Then there is the distribution/marketers side of the business who are the ones traveling extensively and meeting with LP's to see what their alternative's allowance is, and how their funds can fit into the LP's fund. This distribution side of the business is what I want to do, although the seniority for these roles is minimum senior VP/director age range. I am trying to see how to best position myself to be a distribution banker, and wanted to know when you meet with these guys what their backgrounds look like/what should I be doing to get here in 6 years or so?

transition into institutional sales at a large AM, private banking, FoF marketing?

Also, the general pay scheme in the industry is that the placement agent gets 2% commission from the fund raised. $1 billion fund= $20 million in revenue for a high margin and low capital expenditure type of advisory service, this is why the best and most profitable agents are boutiques (Evercore, PJT, lazard, mvision, etc.). Do the agents you meet with strike you as extremely polished, clean cut, expensive suit, and wealthy type of guys?

thanks for the comments/help @Hitmybid @neil91

We're not lawyers. We're investment bankers. We didn't go to Harvard. We Went to Wharton!

Best Response
11/15/17

I'll chime in as I have a fair bit of experience around placement agents. Its not entirely correct to say that there are two sides to the business: one being project management and the other being distribution. Like any professional services job, your experience changes and becomes more oriented to relationship management as you move up the totem pole. So even if you wanted, there's no way Lazard or UBS will send a 22 year old with a 2 year IB stint to an institutional LP to discuss asset allocation and potential primary funds / secondary transactions. As you mentioned, that part comes later when you move up to the VP / Director stage. At the lower levels, as an Analyst or Associate, you are responsible for primarily working with the GP to put out a focused marketing message - this involves working heavily with the GP on things like their marketing deck, advice on fund terms, how to spin failed deals etc.

At the senior levels, most individuals I see come from an investment banking background or from an institutional sales desk at a major bank. This makes sense because these guys usually have an impressive rolodex that can leverage. At the junior levels, its really a mixed bag. I have seen people with backgrounds in IB, S&T, audit, commercial banking etc.

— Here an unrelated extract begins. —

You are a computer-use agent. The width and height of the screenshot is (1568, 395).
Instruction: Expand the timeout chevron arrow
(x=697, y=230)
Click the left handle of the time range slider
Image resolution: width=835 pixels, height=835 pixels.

Your idea on general pay scheme is mostly correct but is more nuanced than that. Remember that a placement agent gets paid only on allocations they bring to the fund. On a $1 billion fund, a good placement agent might bring it, at the top end, ~50% of the capital. The remaining usually comes from the GP's fundraising process. After travel, entertainment and other expenses, the numbers are not as lucrative as you mention (although it still remains a good business). Also keep in mind that the best quality GPs whose funds end up being oversubscribed will never use placement agents (they don't have to). Agents are used when a GP needs help fundraising - so generally speaking, it is a tough job drumming up interest for these funds.

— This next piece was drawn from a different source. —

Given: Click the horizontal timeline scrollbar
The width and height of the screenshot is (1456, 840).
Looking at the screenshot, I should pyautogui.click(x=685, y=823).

To answer your last question, no, the agents I meet do not happen to look like modern day Patrick Batemans. They are usually jetlagged, slightly out of shape white guys in their 40s and 50s.

11/15/17

This is a good response. I work for one of the placement firms mentioned above, started as an Analyst and now into the mid-level where I am beginning to gain more exposure to the LP side. Not to steal the thread but happy for anyone to inbox me separately specific PA questions; before I started I found there wasn't a lot of information out there, but happy to share anything I've picked up over the years. Most of us do look like Patrick Bateman though....

11/10/17

This is a space that I am VERY interested in and tried to break into while I was at a top MBA program but was unsuccessful. Had to settle for finance at a major tech firm.

Thanks for doing this AMA.

  1. Do you see the industry shrinking due to investors becoming more skeptical of HF and PE investments and turning more to passive? Also, size matters a lot, so it seems like a handful of big players will gobble up AUM.
  2. Which FoF and endowment/foundations do you have the most respect for and why?
12/13/17

Bummed to hear you didn't break in; are you still interested in the industry?

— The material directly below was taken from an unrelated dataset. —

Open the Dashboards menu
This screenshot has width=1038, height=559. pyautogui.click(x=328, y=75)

  1. Shrinkage in what sense? I would say it's just changing. On my side of the table the trend is somewhat bar-belled, with organizations choosing to either outsource the entire investment management practice to a third party or creating an internal investment office. There are plenty of institutions who still use a hybrid/consultant approach.

And many of us talk openly about HF and PE concerns, but we're still putting $$ to work. With equity valuations where they are today a (and considering many of manage funds that are theoretically supposed to last in perpetuity), it's hard to justify pure beta exposure in many asset classes, esp when one of the core tenants of my role is to manage risk.

  1. Hewlett Foundation , Soros Fund, and Emory University endowment for the girl power (honorable mention to CalSTERS for the SHE Index thing). Swensen at Yale for penning Pioneering Portfolio Management. Etc.
11/11/17

I guess I'll jump in with the comp question -- what's comp like?

11/11/17

Thanks for doing the AMA. What're your opinions on the more boot-strapped launches versus the well-pedigreed multi-hundred million launches?

11/11/17

Do you use any specialized software to evaluate funds?

11/13/17

Have a lot of questions so thank you in advance for doing this.... tried to throw you as many bananas as I could

1) how do you generally think about how HF's fit into your allocation structure? Is this different from other types of LP's? How will this change going forward?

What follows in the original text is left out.